Entre 1956 (com sua big band) e 1990 (com a United Nation Orchestra), Dizzy esteve várias vezes no Brasil. Fez até uma turnê com Hermeto Pascoal, em 1979, abortada em Porto Alegre, quando o empresário fugiu com o dinheiro. Em 1974, gravou em São Paulo um álbum com o Trio Mocotó, só lançado em 2010. Na sua autobiografia, To Be Or Not To Bop (1979), ele deu suas impressões do País, num capítulo chamado Samba:

Roberto Muggiati, Especial para O Estado,

05 de janeiro de 2013 | 07h00

"O samba é a bossa nova, na verdade, a bossa nova é uma versão diluída do samba. O samba é a coisa autêntica. Ouvi samba pela primeira vez quando viajamos pela América do Sul. Aprendi um bocado sobre ritmo lá, especialmente no Brasil. Uau! O Brasil tem irmãos de montão, africanos - e a sua música é africana. Os brasileiros me lembraram os dias iniciais de nossa música. Eu conheci bem o ritmo afro-cubano, mas não sacava os outros ritmos da América Latina. De vez em quando ouvia um calipso, um sambinha e outros ritmos, mas, cara, foi um estouro quando ouvi pela primeira vez a coisa real. Minha primeira exposição ao samba foi através da trilha sonora do filme Orfeu Negro e pensei: ‘Cara, não é que temos uns irmãos da pesada lá?’. Foi o que descobri ao chegar ao Brasil, que nossa música tinha um elo comum. Curti essa ligação quando me levaram a uma Escola de Samba no Rio de Janeiro. Lá havia uma variedade de instrumentos rítmicos tocando e as pessoas dançavam. Dança e ritmo, só isso. Não havia instrumentos melódicos. Os próprios ritmos faziam as melodias. Fiquei maluco. Os dançarinos dançam eternamente, nunca param. Não há intervalo. É uma beleza, cara. Dancei e toquei com eles. Aprontaram uma verdadeira edição extra do carnaval para mim".

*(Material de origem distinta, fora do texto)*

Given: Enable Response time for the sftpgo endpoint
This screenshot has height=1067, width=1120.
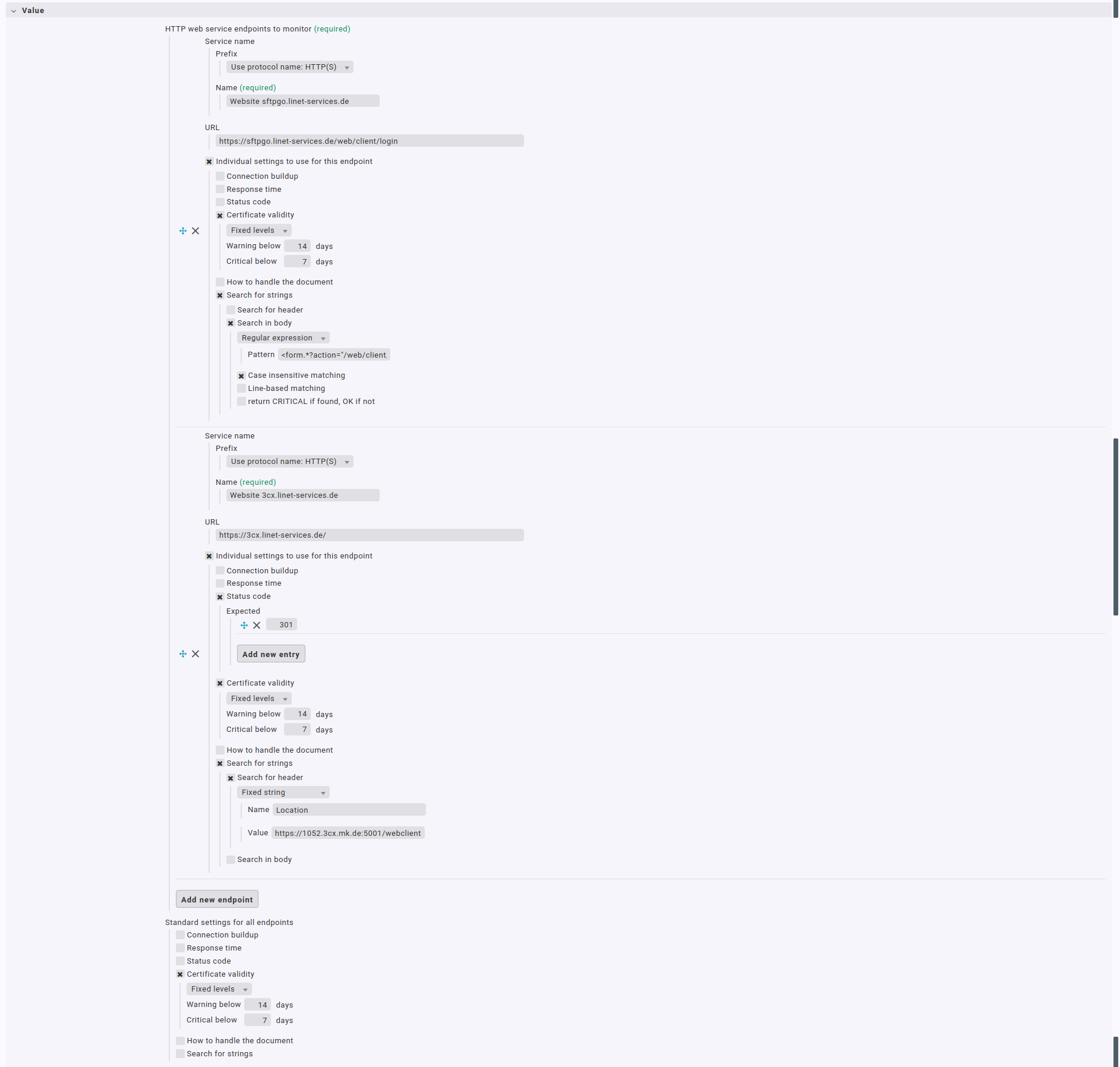Looking at the screenshot, I should point(220,189).
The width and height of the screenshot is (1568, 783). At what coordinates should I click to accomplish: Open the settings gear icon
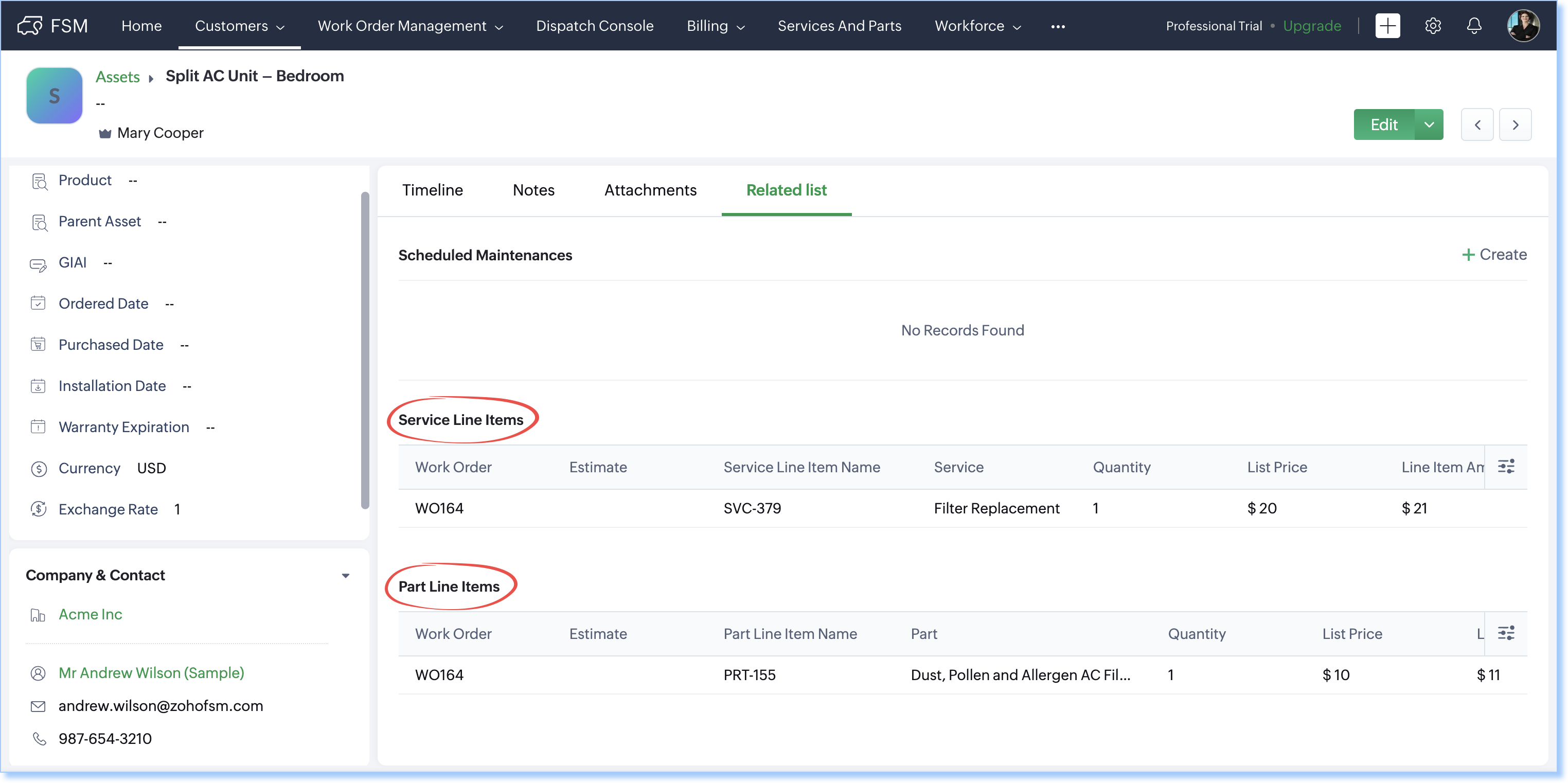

Já a estrutura social do País não foi vista com tanta harmonia por Dizzy:

"No Brasil ninguém sabe a quantas anda, do ponto vista racial. Conheci o maior compositor brasileiro, Heitor Villa-Lobos. Seus ancestrais são africanos, portugueses e índios. Os brasileiros reconhecem os sinais da raça, mas não como nos Estados Unidos. Aqui o racismo é escancarado, mas na América do Sul não existe nenhuma política oficial contra os negros. Fiz essa pergunta no Brasil quando visitava o Jockey Club do Rio de Janeiro. Lá notei que havia poucos, muito poucos mesmo, rostos negros. Levantei a questão do preconceito. Negaram que existisse: ‘Não é uma questão de cor, é uma questão econômica’, disseram. Então eu falei: ‘Vocês devem impedir que o dinheiro chegue à mão dos negros, porque eles não estão aqui’. Mas, geralmente, não há lá uma força negativa atrasando sua vida se você for negro. Conheci um músico chamado Cipó, era negro, era o principal arranjador num estúdio de televisão. Se o sujeito é qualificado, ele pode subir na vida’".